Schuyler Smith doesn’t look like a youngster in his Union College classes anymore, but when he was 13, he did.
The 18-year-old homeschooler has attended classes at Union since he aced the math portion of the SAT in seventh grade and won a scholarship to the college as a result.
But he didn’t flaunt his knowledge, said mathematics professor William Zwicker, who taught Smith in two higher-level classes. As a 15-year-old, Smith would hang back rather than answer every question and seemed aware that undergraduates might feel upstaged by a gifted high-schooler.
“That showed some maturity, I thought,” Zwicker said.
This week, Smith was named a U.S. Presidential Scholar — a coveted honor bestowed on two senior students from each state who are tops academically, as well as others who excel in the arts.
Smith was one of the 141 students chosen from about 3,000 teens who qualified based on their SAT and ACT scores or arts nominations.
The scholars will be honored in Washington from June 18-21.
The program started in 1964 for academic achievers and grew to include artistic students in 1979.
Each scholar can invite a teacher, and Smith chose Union professor Rebecca Koopmann.
Smith was chosen after getting a perfect 2,400 SAT score as a high-schooler and completing a long application and essays.
Next year he’ll attend Stanford University, majoring in math and computer science.
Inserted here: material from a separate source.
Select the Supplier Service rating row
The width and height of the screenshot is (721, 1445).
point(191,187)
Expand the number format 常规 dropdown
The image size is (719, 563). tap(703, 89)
He’ll start out with higher-level classes than the typical freshman, since he’s taken many of the basics already at Union.
He hopes to finish a bachelor’s and a master’s degree in four years.
His parents, Raub and Beth Smith, are both engineers, but his mother said their son’s talent goes far beyond their own.
“He passed me when he was 11,” she said.
She knew their son was gifted when she got a call from his kindergarten teacher saying that he had answered a simple math problem with a wildly complex — and correct — answer involving exponents and subtraction of a four-digit number.
“He was clearly doing high school-level math when he was in preschool,” she said.
Smith left the Shenendehowa schools and became homeschooled in eighth grade after he got the Union scholarship.
“That was the game-changer,” Beth Smith said.
He already was working about four years ahead of his classmates in math and took classes above his grade level in English, social studies and science.
“There are so many kids that are so talented that are so frustrated in school,” Beth Smith said.
Her other two children, Wyatt, 16, and Isaac, 13, also are homeschooled now for the same reason.
In addition to Union classes, Smith also took some online courses and participated in local small groups for literature.
“For the first few years, it was obvious that I was significantly younger,” Smith said of his college classes. “But they respected me because I did well in the classes and I worked with them on projects and things.”
Smith always took on difficult bonus problems in Zwicker’s classes, the professor said.
“He’s very interested and aggressive in doing extra work,” he said.
Smith also excels at other subjects, plays tennis and is interested in photography.
“He’s a very broad guy,” Zwicker said.
In addition to the prestigious Presidential Scholar award, Smith earned a National AP Scholar award, was named a National Merit Scholarship finalist, placed first in North America in the computer science competition CodeCup, qualified for the USA Math Olympiad for five years in a row and placed in the gold division in the USA Computing Olympiad.
He’s also published scientific papers on galaxy clusters and evolutionary robotics, something that’s nearly unheard of for a high school student, his mother said.